O importante é aceitar o mistério de Deus com o coração aberto. Nossa fé depende da verdade de nossa relação com Ele. E não é preciso esperar que nossas interrogações e dúvidas se resolvam para viver em verdade diante desse Pai.

Por isso é importante saber gritar como Pedro: “Senhor, salva-me”. Saber levantar nossas mãos vazias para Deus, não só como gesto de súplica, mas também de entrega confiante de alguém que se reconhece pequeno, ignorante e necessitado de salvação. Não esqueçamos que a fé é “caminhar sobre a água”, mas com a possibilidade de encontrar sempre essa mão que nos salva quando começamos a afundar.


JOSÉ ANTONIO PAGOLA cursou Teologia e Ciências Bíblicas na Pontifícia Universidade Gregoriana, no Pontifício Instituto Bíblico de Roma e na Escola Bíblica e Arqueológica Francesa de Jerusalém. É autor de diversas obras de teologia, pastoral e cristologia. Atualmente é diretor do Instituto de Teologia e Pastoral de São Sebastião. Este comentário é do livro “O Caminho Aberto por Jesus”, da Editora Vozes.

Cristo abandonou a Igreja?

Pe. Johan Konings

As leituras de hoje falam de tempestade e escuridão. Na 1ª leitura, Elias, desanimado, procura Deus no monte no qual este se havia manifestado a Moisés. Deus lhe promete uma “entrevista”. Elias o espera, no vento, no terremoto, no fogo, mas ele não está aí. Depois, porém, surge uma brisa mansa, e Deus lhe fala… No evangelho lemos que, depois da multiplicação dos pães, Jesus manda os discípulos atravessarem o mar, sozinhos. Ele mesmo fica na montanha, para orar. No meio da noite, enquanto os discípulos lutam contra a tempestade, ele vai até eles, andando sobre o mar. Incute-lhes confiança: “Não tenhais medo”. Pedro se entusiasma, quer ir até ele sobre as ondas, mas duvida…

Deus é precedido pela tempestade, mas domina-a. É na calmaria que ele dirige a palavra a Elias. Jesus domina as ondas do lago e dissipa o pânico dos discípulos. Sua manifestação é um convite a ter fé nele. Os doze, o barco, o porta-voz Pedro: tudo isso evoca a Igreja, abalada pelas tempestades da história, enquanto Cristo parece estar demorando para chegar – pois os primeiros cristãos esperavam vivamente e para breve a nova vinda de Cristo, a Parusia, que parecia protelar-se sempre assim.

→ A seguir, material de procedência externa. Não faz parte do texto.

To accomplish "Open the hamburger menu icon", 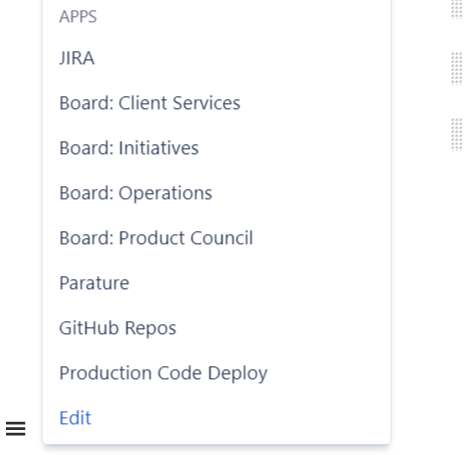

A mensagem da narrativa parece ser que a Igreja deve acreditar na presença confortadora de seu Senhor.Mas nessa fé podem aparecer falhas, como no caso de Pedro…

Que tempestade e escuridão angustiam a Igreja hoje? Cristo nos parece estar longe, não percebemos sua presença… A Igreja como poderosa instituição está sendo atingida pelo desmantelamento da força política que durante muito tempo lhe serviu de sustentáculo: o ocidente europeu e suas extensões coloniais: “Morreu a Cristandade”, o regime no qual Igreja e Sociedade se identificavam. Sociologicamente falando, a Igreja aparece sempre mais como o que ela era no início: uma mera comunidade de fiéis, sem maior peso civil que as sociedades culturais, círculos literários e clubes de futebol (e olhe lá!). Quem ainda não acostumou seus olhos a esses apagamento sociológico, tem dificuldade de enxergar a presença de Cristo.

As dificuldades que a Igreja enfrenta hoje devem nos fazer enxergar melhor a presença de Cristo em novos setores da Igreja, sobretudo na população empobrecida e excluída da sociedade do bem-estar globalizado. De repente, Jesus se manifesta como calmaria no ambiente tempestuoso das “periferias” do mundo, na simplicidade das comunidades nascidas da fé do povo. Temos coragem para ir até ele ou duvidamos ainda, deixando-nos “levar pela onda”?


PE. JOHAN KONINGS nasceu na Bélgica em 1941, onde se tornou Doutor em Teologia pela Universidade Católica de Lovaina, ligado ao Colégio para a América Latina (Fidei Donum). Veio ao Brasil, como sacerdote diocesano, em 1972. Em 1985 entrou na Companhia de Jesus (Jesuítas) e, desde 1986, atuou como professor de exegese bíblica na FAJE, Faculdade Jesuíta de Filosofia e Teologia, em Belo Horizonte. Faleceu no dia 21 de maio de 2022.  Este comentário é do livro “Liturgia Dominical, Editora Vozes.